**HOW TO COMPLETE THIS TASK:**
When a line below contains the word "computer", copy that line.

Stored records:
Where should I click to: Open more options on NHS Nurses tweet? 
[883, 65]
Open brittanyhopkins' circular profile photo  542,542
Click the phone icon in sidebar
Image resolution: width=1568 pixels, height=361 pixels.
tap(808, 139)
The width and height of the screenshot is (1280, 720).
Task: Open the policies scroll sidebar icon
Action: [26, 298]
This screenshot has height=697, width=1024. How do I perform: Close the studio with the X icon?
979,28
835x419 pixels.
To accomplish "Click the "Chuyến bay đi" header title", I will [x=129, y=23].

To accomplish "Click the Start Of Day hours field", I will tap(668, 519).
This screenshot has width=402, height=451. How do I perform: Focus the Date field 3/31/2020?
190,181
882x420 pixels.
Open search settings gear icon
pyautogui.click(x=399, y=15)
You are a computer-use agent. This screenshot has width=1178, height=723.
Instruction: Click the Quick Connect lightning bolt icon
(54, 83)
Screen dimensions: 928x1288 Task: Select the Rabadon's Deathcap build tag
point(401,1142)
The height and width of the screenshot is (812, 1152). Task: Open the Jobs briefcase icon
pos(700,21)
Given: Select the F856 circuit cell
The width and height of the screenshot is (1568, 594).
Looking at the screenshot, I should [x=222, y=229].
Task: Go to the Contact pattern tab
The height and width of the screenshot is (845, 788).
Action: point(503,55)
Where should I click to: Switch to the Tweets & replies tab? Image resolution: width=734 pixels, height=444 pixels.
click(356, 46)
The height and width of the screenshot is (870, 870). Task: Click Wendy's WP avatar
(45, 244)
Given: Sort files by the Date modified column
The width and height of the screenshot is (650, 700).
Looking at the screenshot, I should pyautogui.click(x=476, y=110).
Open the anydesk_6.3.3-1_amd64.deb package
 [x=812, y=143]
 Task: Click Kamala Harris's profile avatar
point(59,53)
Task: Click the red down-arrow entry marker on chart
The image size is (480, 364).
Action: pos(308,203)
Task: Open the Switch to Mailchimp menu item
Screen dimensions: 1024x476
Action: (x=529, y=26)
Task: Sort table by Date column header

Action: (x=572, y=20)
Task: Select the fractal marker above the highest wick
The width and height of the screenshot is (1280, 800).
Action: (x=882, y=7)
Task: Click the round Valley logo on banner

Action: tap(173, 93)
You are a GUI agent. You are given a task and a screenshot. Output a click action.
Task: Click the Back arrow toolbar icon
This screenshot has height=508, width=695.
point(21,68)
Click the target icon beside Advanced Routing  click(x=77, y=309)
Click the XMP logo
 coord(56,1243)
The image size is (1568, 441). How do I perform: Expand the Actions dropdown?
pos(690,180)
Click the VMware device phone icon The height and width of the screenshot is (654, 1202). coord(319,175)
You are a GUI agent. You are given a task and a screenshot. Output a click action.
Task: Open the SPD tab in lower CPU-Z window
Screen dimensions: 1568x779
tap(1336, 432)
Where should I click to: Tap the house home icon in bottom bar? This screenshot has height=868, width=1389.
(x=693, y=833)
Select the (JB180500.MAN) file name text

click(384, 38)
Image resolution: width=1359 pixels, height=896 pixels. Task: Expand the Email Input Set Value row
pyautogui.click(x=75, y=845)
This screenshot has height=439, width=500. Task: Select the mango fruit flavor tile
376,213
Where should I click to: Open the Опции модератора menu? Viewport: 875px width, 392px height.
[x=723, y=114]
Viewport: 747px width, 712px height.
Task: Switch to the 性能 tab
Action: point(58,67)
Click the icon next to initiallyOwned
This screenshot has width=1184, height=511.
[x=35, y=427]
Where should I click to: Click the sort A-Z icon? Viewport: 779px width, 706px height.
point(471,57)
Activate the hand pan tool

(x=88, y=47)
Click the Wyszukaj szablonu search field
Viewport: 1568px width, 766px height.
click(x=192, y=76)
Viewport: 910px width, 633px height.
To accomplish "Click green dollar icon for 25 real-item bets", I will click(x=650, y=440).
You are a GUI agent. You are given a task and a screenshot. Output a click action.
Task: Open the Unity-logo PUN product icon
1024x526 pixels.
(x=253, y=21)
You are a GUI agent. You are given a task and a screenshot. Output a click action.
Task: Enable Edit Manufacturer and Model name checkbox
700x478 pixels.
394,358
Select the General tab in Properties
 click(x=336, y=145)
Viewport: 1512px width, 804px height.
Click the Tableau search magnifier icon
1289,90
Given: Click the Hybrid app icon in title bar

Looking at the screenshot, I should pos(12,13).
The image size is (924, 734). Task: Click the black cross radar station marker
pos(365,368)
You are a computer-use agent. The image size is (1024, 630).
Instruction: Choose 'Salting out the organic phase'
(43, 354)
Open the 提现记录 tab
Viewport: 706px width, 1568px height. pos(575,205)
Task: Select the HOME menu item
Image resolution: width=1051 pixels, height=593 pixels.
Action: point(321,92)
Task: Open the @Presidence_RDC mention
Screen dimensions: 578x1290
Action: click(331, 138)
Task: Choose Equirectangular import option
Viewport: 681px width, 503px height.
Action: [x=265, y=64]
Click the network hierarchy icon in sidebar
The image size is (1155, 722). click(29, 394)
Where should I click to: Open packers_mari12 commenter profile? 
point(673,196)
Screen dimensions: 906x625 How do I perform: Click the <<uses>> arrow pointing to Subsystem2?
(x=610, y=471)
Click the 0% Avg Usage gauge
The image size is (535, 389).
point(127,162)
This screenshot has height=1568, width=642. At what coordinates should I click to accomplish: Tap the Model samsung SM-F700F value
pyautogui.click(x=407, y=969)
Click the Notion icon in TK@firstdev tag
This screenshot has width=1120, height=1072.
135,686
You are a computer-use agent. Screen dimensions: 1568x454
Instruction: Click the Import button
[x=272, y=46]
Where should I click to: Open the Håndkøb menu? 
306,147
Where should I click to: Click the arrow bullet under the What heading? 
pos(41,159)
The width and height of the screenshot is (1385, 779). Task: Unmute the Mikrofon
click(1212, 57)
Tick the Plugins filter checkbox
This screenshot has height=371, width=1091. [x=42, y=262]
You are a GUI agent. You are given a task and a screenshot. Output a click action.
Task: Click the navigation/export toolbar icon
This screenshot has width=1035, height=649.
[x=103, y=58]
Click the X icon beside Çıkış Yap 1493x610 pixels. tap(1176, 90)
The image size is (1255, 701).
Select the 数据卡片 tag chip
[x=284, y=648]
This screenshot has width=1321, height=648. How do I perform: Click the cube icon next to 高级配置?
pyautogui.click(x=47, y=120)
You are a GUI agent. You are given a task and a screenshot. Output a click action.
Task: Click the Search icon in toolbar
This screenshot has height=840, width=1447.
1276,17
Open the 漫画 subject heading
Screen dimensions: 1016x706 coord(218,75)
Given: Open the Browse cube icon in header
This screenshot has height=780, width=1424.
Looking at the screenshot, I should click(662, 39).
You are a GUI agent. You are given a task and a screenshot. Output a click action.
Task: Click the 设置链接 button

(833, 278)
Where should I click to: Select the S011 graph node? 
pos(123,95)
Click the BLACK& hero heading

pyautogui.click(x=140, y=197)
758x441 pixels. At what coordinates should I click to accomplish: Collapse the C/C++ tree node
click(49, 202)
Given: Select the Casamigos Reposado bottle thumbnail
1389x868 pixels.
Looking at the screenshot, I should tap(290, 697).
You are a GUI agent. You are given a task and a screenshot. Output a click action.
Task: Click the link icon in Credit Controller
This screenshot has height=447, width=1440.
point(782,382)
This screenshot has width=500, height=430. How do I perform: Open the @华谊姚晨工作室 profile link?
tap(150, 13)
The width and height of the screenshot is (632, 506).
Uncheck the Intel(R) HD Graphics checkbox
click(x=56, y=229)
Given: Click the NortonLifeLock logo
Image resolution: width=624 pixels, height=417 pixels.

**RESPONSE FOR THIS EXERCISE:**
You are a computer-use agent. This screenshot has width=1178, height=723.
You are a computer-use agent. The image size is (1024, 630).
You are a computer-use agent. Screen dimensions: 1568x454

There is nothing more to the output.